Ain: 7 bébés nés sans bras ou sans main en quatre ans

Une structure spécialisée dans le recensement des malformations a donné l’alerte. France 2 a consulté le rapport médical.

Entre 2009 et 2014, 7 enfants sont nés sans bras ou sans main dans un rayon de 17 kilomètres. Ils ont tous vu le jour autour de Druillat, un petit village de l’Ain. L’OEil du 20 heures de France 2 a enquêté sur ces étranges malformations. Les journalistes ont pu consulter un rapport médical longtemps resté confidentiel.

Ces malformations troublantes par leur fréquence ont interpellé Emmanuelle Amar, épidémiologiste au Remera, une structure qui recense les malformations de la région. Elle a elle-même enquêté, et les résultats sont alarmants. Dans cette zone, c’est 58 fois plus que la normale. Les médecins n’ont pas d’explication et l’anomalie ne serait pas génétique, ni liée à des prises de médicaments, ou de drogue.

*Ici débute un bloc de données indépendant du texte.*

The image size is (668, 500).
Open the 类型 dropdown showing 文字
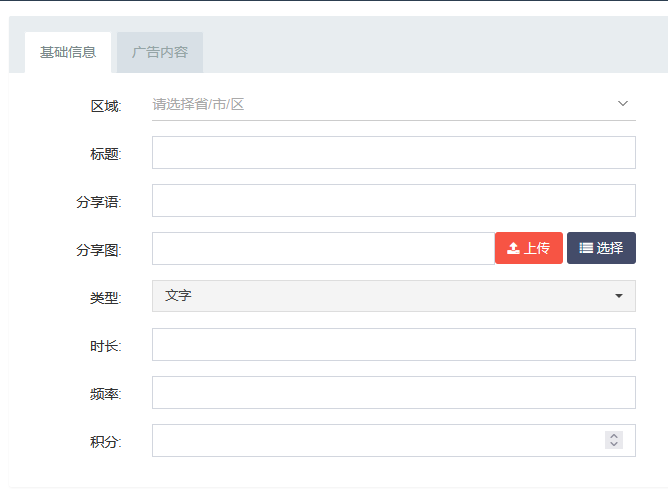click(x=393, y=296)
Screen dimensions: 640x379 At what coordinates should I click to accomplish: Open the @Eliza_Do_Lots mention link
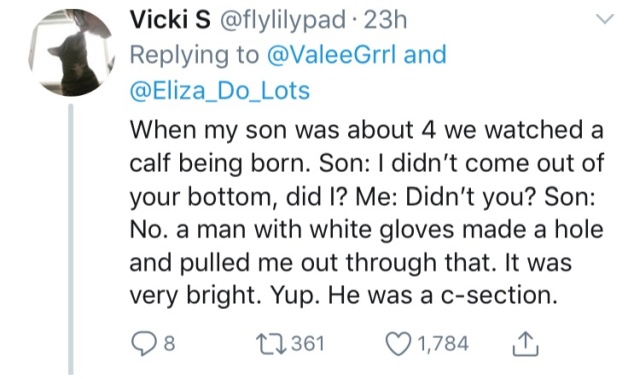220,90
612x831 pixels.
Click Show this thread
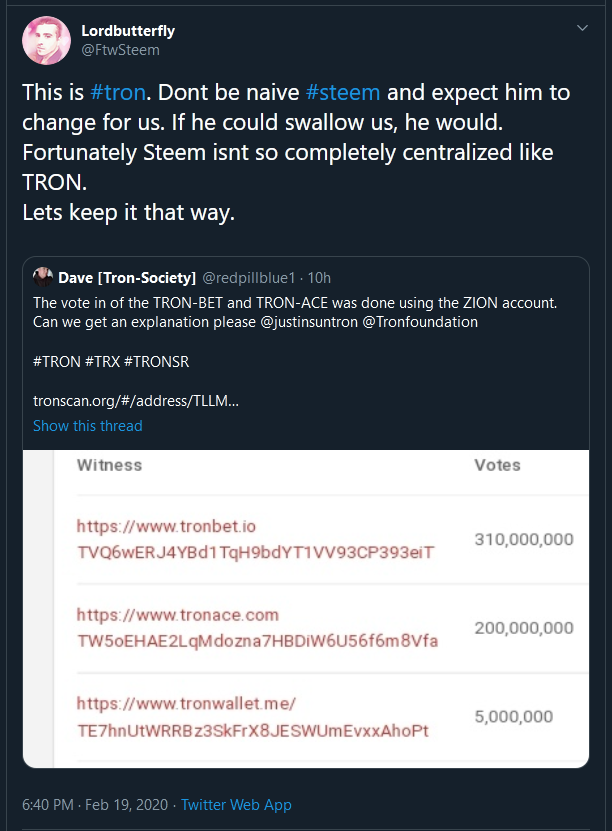pos(88,426)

« Zone rurale au milieu des champs »

« On a interrogé toutes les mères avec un questionnaire très poussé sur leurs habitudes de vie. Le seul point commun c’est que toutes ces femmes vivent en zone rurale au milieu des champs » explique-t-elle au micro de France 2.

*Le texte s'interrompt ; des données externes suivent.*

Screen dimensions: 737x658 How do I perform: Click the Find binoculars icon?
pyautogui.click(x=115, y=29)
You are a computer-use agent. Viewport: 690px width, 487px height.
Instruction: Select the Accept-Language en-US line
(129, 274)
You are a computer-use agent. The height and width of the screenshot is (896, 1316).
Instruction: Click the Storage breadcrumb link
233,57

Emmanuelle Amar transmet alors son rapport aux autorités de santé en 2014. Deux ans plus tard, Santé Publique France répond: « Compte tenu de la nature du problème détecté et de ses répercussions sociétales, en termes de craintes des populations concernées, une vigilance renforcée semble nécessaire. »

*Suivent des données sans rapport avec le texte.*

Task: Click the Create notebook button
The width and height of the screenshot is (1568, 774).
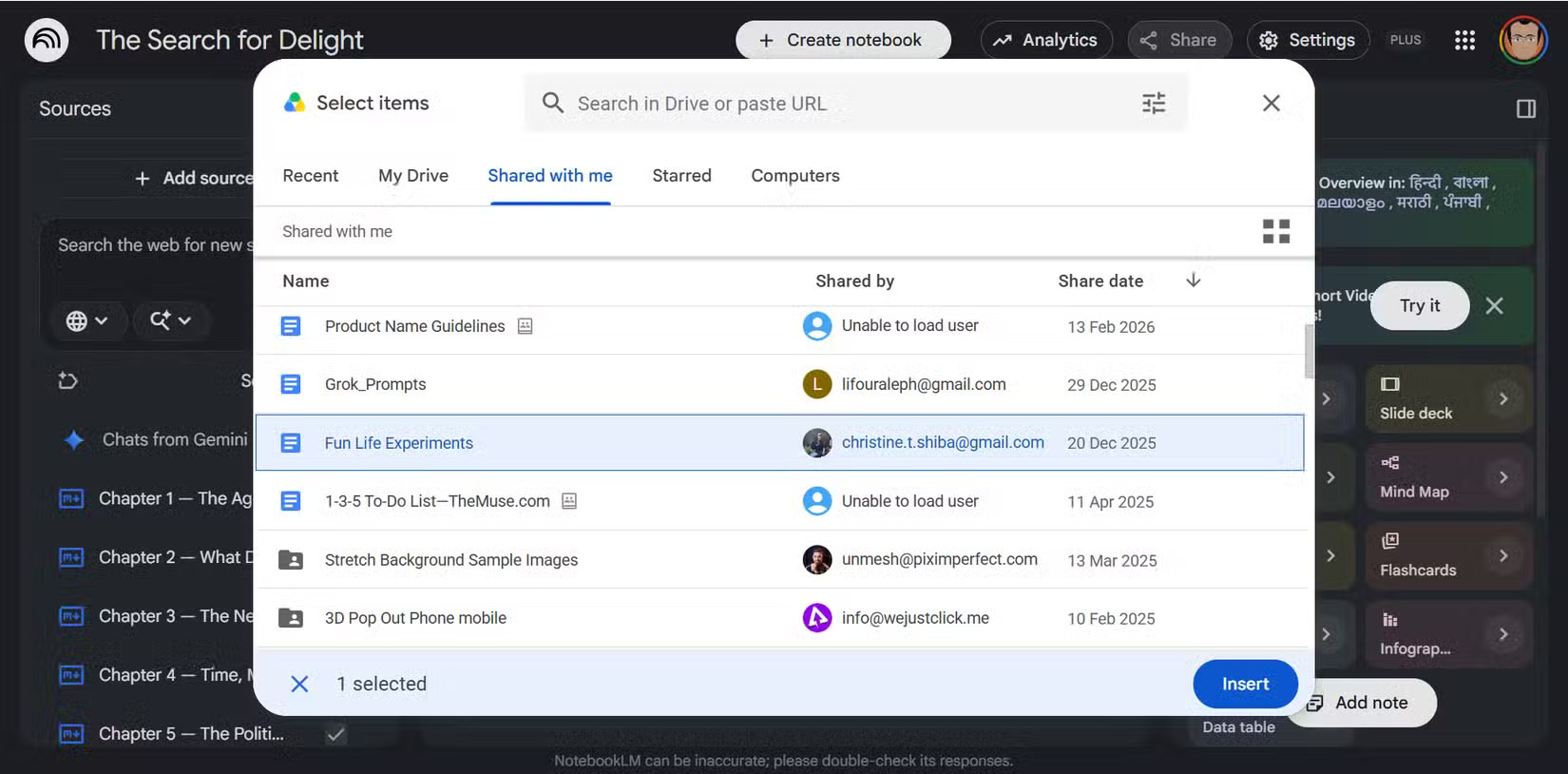Action: tap(843, 40)
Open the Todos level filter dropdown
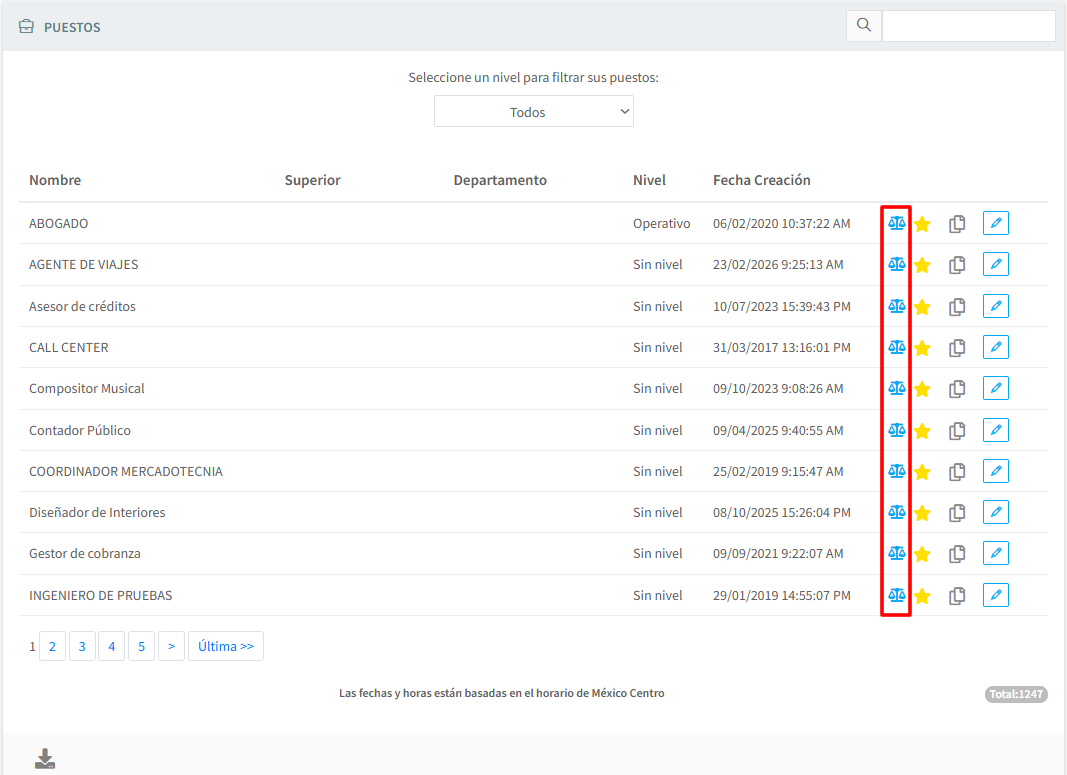Viewport: 1067px width, 775px height. pos(533,112)

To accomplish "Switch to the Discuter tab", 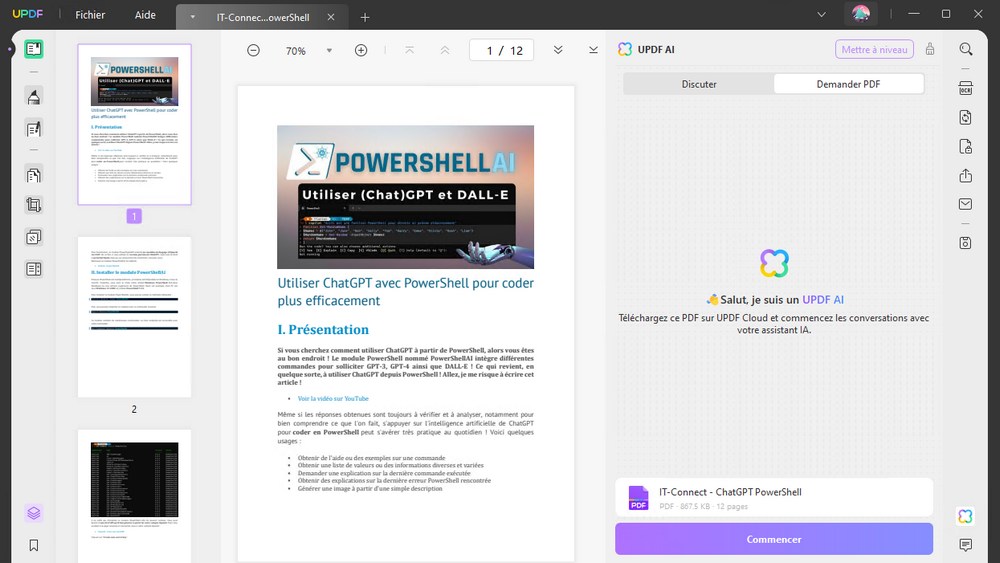I will (699, 84).
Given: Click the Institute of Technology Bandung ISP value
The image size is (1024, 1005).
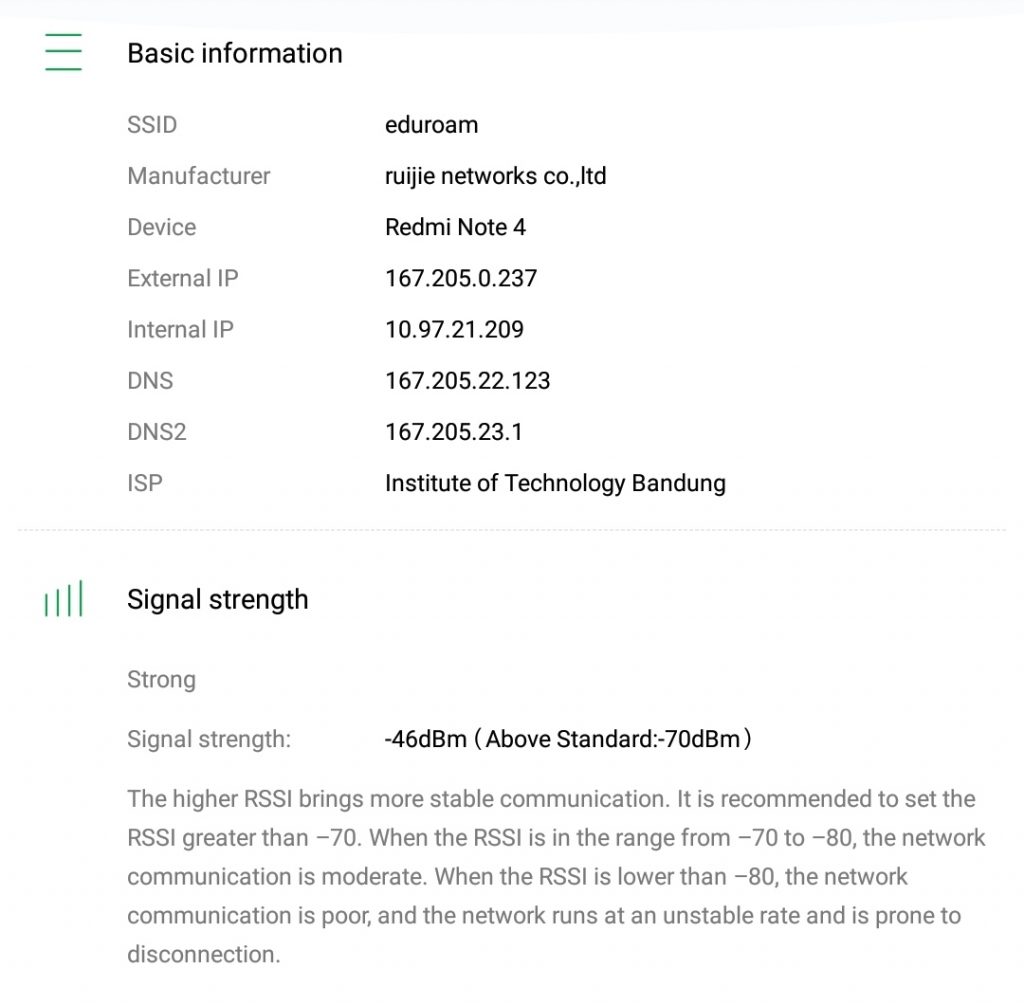Looking at the screenshot, I should click(x=555, y=483).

Sauf que les subventions publiques de Remera sont coupées. La région Auvergne Rhône Alpes, qui cofinançait, ne s’en occupe plus. Et l’Inserm, l’organisme de recherche, considère que « l’apport du registre pour la recherche est très faible ». « Les conséquences sont très simples, c’est la fin de la surveillance des malformations, c’est-à-dire clairement la fin de l’alerte aussi », déplore Emmanuelle Amar.

L’OEil du 20 heures a rencontré Mélanie et Jonathan Vitry les parents de Ryan, 8 ans, né sans main droite. Cette malformation n’avait pas été détectée à l’échographie. À la naissance, « j’ai pleuré, forcément. Et mon mari est tombé dans les pommes », a témoigné la mère de l’enfant.